→ EXERCISE BRIEF
Could you rename every "target" to "item" in the data below and return all its lines with nothing else changed?

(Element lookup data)
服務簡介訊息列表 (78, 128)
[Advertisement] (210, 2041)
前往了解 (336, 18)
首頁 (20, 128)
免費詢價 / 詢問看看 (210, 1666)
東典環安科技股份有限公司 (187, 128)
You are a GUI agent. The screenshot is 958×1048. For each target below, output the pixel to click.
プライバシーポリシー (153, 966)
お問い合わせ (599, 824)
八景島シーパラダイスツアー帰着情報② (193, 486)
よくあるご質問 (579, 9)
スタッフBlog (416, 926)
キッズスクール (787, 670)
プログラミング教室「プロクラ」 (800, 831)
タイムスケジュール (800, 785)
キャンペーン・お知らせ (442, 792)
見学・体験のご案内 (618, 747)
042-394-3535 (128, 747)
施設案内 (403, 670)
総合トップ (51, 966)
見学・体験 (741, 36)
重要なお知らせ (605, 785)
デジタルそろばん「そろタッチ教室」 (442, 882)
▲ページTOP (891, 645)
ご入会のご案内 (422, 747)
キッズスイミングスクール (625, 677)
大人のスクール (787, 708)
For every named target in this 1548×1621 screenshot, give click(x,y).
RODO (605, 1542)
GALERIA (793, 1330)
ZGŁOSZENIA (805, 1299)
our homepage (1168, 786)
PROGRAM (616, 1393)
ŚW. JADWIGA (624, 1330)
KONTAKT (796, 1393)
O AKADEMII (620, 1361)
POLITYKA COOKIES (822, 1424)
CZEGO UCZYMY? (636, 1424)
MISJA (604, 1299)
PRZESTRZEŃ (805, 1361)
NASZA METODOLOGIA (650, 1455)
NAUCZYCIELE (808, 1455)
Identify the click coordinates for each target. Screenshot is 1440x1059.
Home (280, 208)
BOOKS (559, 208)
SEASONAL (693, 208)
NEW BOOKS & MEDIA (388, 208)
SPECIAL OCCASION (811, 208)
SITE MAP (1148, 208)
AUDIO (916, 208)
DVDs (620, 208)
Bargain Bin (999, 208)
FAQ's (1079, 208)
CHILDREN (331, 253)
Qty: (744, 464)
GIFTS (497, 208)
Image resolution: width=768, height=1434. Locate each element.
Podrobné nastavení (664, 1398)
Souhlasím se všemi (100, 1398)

→ SOLUTION TO THIS PROBLEM
服務簡介訊息列表 (78, 128)
[Advertisement] (210, 2041)
前往了解 (336, 18)
首頁 (20, 128)
免費詢價 / 詢問看看 (210, 1666)
東典環安科技股份有限公司 (187, 128)
You are a GUI agent. The screenshot is 958×1048. For each item below, output the pixel to click.
プライバシーポリシー (153, 966)
お問い合わせ (599, 824)
八景島シーパラダイスツアー帰着情報② (193, 486)
よくあるご質問 (579, 9)
スタッフBlog (416, 926)
キッズスクール (787, 670)
プログラミング教室「プロクラ」 (800, 831)
タイムスケジュール (800, 785)
キャンペーン・お知らせ (442, 792)
見学・体験のご案内 (618, 747)
042-394-3535 (128, 747)
施設案内 (403, 670)
総合トップ (51, 966)
見学・体験 (741, 36)
重要なお知らせ (605, 785)
デジタルそろばん「そろタッチ教室」 (442, 882)
▲ページTOP (891, 645)
ご入会のご案内 (422, 747)
キッズスイミングスクール (625, 677)
大人のスクール (787, 708)
For every named item in this 1548×1621 screenshot, give click(x,y).
RODO (605, 1542)
GALERIA (793, 1330)
ZGŁOSZENIA (805, 1299)
our homepage (1168, 786)
PROGRAM (616, 1393)
ŚW. JADWIGA (624, 1330)
KONTAKT (796, 1393)
O AKADEMII (620, 1361)
POLITYKA COOKIES (822, 1424)
CZEGO UCZYMY? (636, 1424)
MISJA (604, 1299)
PRZESTRZEŃ (805, 1361)
NASZA METODOLOGIA (650, 1455)
NAUCZYCIELE (808, 1455)
Identify the click coordinates for each item. Screenshot is 1440x1059.
Home (280, 208)
BOOKS (559, 208)
SEASONAL (693, 208)
NEW BOOKS & MEDIA (388, 208)
SPECIAL OCCASION (811, 208)
SITE MAP (1148, 208)
AUDIO (916, 208)
DVDs (620, 208)
Bargain Bin (999, 208)
FAQ's (1079, 208)
CHILDREN (331, 253)
Qty: (744, 464)
GIFTS (497, 208)
Image resolution: width=768, height=1434. Locate each element.
Podrobné nastavení (664, 1398)
Souhlasím se všemi (100, 1398)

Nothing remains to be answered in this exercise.